TRY IT ▸ Of the entries that follow, how many lines hold the string "table"? Write the number and nothing more.

Stored items
──────

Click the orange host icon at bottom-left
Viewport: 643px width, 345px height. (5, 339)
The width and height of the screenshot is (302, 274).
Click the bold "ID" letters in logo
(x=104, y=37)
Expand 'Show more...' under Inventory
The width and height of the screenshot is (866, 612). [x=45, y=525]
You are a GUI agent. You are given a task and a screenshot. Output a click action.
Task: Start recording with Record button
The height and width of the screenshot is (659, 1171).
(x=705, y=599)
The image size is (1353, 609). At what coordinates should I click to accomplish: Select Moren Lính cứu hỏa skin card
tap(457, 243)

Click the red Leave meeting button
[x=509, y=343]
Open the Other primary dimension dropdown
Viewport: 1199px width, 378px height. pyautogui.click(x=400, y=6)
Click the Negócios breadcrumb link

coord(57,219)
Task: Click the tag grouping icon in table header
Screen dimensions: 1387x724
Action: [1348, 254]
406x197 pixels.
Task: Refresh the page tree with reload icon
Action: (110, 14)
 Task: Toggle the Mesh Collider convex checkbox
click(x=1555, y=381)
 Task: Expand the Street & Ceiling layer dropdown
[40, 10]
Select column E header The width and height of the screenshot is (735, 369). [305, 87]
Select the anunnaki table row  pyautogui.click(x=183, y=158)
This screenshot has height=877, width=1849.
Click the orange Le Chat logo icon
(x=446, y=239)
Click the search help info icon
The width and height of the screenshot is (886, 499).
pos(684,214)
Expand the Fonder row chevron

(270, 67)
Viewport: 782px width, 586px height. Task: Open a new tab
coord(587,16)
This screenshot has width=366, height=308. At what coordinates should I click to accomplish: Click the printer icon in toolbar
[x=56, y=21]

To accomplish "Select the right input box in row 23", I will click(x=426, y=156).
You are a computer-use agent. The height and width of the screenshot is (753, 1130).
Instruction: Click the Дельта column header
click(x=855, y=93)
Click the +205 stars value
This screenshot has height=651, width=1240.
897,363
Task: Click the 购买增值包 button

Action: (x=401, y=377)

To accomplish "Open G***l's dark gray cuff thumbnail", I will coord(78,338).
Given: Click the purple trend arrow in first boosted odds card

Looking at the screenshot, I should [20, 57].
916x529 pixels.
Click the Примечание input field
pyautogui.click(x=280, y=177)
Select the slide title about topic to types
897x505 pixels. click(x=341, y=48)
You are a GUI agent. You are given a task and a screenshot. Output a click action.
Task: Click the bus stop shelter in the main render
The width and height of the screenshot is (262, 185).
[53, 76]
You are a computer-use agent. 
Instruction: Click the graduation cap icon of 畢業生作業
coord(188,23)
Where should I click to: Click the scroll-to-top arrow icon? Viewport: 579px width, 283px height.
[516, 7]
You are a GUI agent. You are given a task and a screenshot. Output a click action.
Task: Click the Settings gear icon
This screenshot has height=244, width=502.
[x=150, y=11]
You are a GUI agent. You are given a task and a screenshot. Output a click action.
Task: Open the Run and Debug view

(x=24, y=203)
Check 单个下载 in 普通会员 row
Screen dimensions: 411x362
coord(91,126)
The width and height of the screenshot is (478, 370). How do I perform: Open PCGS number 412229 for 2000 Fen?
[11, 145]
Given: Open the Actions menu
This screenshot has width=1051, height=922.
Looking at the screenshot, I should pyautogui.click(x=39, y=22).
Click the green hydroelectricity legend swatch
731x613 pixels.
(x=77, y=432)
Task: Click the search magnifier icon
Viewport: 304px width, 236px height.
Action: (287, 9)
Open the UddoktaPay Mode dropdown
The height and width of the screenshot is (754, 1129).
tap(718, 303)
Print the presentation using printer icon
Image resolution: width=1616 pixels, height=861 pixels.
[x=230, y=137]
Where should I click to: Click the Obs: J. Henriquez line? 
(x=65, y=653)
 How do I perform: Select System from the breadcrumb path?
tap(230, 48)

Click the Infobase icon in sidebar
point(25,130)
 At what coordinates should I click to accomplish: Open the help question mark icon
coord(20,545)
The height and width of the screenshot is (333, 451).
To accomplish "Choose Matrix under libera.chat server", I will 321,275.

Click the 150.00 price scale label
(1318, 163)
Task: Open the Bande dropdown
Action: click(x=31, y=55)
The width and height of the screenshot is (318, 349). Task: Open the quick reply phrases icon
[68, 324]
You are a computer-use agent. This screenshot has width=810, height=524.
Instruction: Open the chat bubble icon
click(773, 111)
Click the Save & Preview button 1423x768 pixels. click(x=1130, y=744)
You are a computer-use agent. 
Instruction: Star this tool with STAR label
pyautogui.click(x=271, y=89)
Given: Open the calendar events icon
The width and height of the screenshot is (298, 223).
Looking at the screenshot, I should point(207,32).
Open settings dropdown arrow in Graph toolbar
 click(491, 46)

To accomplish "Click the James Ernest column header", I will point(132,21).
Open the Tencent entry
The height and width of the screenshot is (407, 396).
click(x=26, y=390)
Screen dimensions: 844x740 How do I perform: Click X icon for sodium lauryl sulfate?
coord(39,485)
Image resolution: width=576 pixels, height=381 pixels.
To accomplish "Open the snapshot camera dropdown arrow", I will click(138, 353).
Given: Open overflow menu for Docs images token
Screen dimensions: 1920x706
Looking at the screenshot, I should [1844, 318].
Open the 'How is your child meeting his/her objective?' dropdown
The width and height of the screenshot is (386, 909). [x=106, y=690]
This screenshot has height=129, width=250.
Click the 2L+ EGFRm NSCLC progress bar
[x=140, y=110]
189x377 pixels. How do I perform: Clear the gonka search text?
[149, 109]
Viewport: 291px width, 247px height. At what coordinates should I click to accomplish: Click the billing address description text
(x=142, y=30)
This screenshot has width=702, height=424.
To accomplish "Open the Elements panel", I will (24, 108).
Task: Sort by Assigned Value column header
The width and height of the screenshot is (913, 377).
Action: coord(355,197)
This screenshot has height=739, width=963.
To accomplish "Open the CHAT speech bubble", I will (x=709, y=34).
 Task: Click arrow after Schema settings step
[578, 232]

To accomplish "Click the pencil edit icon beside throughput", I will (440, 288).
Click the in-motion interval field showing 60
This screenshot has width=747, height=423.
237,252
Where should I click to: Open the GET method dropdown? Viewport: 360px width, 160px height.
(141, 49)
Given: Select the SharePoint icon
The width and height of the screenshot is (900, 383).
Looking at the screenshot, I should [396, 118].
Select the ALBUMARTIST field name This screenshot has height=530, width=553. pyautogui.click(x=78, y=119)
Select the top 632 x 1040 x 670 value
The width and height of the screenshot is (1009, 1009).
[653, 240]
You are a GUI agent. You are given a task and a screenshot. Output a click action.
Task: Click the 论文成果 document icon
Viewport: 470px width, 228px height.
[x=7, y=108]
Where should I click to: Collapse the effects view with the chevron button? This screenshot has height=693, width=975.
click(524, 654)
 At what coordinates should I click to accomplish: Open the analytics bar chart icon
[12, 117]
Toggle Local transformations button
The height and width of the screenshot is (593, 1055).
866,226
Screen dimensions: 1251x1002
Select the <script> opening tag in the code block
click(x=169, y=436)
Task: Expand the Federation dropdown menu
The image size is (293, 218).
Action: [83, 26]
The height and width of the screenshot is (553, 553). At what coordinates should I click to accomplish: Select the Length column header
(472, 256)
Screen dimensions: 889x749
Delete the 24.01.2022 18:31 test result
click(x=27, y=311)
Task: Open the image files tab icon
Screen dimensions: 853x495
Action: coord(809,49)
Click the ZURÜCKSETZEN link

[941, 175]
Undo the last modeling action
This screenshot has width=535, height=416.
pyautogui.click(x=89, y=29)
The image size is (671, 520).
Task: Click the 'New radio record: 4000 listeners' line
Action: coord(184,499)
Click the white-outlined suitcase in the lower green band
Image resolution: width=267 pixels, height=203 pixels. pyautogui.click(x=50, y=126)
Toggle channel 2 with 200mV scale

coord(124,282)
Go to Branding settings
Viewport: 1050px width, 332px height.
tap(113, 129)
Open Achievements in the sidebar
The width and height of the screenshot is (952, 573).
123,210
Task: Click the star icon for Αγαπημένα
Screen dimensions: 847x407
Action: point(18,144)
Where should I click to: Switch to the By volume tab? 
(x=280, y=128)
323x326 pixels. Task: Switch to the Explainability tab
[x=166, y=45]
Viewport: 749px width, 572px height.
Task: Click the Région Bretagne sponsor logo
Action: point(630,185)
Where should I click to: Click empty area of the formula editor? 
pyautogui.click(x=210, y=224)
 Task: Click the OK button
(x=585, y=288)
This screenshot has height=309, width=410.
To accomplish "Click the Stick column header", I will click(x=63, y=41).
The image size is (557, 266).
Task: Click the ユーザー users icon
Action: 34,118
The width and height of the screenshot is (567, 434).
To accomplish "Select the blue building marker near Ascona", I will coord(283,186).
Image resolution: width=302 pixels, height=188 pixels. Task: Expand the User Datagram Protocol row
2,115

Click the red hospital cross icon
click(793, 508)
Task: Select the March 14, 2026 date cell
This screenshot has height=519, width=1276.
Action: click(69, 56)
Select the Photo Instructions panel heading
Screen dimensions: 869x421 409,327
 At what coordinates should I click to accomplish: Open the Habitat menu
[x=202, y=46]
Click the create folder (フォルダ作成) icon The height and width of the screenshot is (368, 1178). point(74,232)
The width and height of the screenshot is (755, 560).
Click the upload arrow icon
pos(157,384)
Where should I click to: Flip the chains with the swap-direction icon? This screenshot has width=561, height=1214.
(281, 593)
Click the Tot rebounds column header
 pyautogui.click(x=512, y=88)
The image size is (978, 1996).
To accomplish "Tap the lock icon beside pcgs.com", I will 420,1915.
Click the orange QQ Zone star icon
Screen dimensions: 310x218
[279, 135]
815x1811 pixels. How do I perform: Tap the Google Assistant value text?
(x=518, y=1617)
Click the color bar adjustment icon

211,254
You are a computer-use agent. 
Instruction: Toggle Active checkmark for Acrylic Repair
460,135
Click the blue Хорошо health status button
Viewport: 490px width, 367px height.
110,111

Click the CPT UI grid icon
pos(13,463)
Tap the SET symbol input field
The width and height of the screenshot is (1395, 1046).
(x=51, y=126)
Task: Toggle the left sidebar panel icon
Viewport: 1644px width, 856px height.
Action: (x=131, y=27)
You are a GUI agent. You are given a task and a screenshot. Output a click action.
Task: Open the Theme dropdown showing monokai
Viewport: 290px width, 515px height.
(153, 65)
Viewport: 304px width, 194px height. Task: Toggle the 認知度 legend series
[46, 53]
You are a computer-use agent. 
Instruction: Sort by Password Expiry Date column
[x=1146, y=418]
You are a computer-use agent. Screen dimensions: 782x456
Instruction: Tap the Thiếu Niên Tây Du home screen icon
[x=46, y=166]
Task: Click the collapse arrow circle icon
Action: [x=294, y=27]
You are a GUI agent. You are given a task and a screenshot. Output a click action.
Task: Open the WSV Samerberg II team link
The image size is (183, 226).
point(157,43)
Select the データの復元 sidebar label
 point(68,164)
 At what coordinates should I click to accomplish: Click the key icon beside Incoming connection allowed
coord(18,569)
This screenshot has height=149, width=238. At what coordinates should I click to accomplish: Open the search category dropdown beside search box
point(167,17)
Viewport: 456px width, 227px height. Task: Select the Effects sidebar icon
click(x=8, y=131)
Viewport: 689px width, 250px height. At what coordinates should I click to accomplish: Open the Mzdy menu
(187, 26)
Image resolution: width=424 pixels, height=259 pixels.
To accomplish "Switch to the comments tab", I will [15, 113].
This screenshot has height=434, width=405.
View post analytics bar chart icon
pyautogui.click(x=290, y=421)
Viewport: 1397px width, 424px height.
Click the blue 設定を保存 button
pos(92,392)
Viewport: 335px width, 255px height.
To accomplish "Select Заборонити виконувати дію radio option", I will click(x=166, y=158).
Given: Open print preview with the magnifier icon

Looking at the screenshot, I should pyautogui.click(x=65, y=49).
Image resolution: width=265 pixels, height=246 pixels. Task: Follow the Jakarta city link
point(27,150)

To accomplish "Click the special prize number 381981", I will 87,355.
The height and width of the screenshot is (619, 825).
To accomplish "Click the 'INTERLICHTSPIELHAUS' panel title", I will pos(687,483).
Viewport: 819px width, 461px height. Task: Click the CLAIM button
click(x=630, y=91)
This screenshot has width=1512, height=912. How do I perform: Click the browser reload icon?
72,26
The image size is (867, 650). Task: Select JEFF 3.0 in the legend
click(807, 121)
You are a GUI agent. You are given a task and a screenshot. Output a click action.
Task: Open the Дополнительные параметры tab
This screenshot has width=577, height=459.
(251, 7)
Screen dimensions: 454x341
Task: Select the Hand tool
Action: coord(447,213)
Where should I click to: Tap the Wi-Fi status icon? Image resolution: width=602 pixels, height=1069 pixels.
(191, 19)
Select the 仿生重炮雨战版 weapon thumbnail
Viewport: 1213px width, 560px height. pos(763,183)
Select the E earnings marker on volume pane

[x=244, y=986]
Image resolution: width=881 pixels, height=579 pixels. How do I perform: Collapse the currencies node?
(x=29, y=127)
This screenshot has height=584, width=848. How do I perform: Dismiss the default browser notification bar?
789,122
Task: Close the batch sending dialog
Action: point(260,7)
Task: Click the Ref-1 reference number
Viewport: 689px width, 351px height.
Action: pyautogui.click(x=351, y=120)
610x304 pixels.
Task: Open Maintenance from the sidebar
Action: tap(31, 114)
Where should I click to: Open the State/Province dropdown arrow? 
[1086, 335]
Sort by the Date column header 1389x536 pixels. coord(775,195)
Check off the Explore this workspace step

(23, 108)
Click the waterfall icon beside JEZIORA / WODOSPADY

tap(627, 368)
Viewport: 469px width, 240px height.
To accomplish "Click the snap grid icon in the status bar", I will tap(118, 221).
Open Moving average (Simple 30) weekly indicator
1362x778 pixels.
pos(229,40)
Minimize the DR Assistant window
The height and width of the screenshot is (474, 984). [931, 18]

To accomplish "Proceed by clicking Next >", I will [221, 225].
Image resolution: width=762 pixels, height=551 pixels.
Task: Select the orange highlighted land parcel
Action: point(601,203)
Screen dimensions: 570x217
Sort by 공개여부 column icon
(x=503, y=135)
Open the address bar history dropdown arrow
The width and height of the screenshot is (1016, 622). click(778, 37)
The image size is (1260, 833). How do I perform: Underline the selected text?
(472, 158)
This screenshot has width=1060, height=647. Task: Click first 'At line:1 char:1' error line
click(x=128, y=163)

──────

OUTPUT OF THE EXERCISE ▸ 2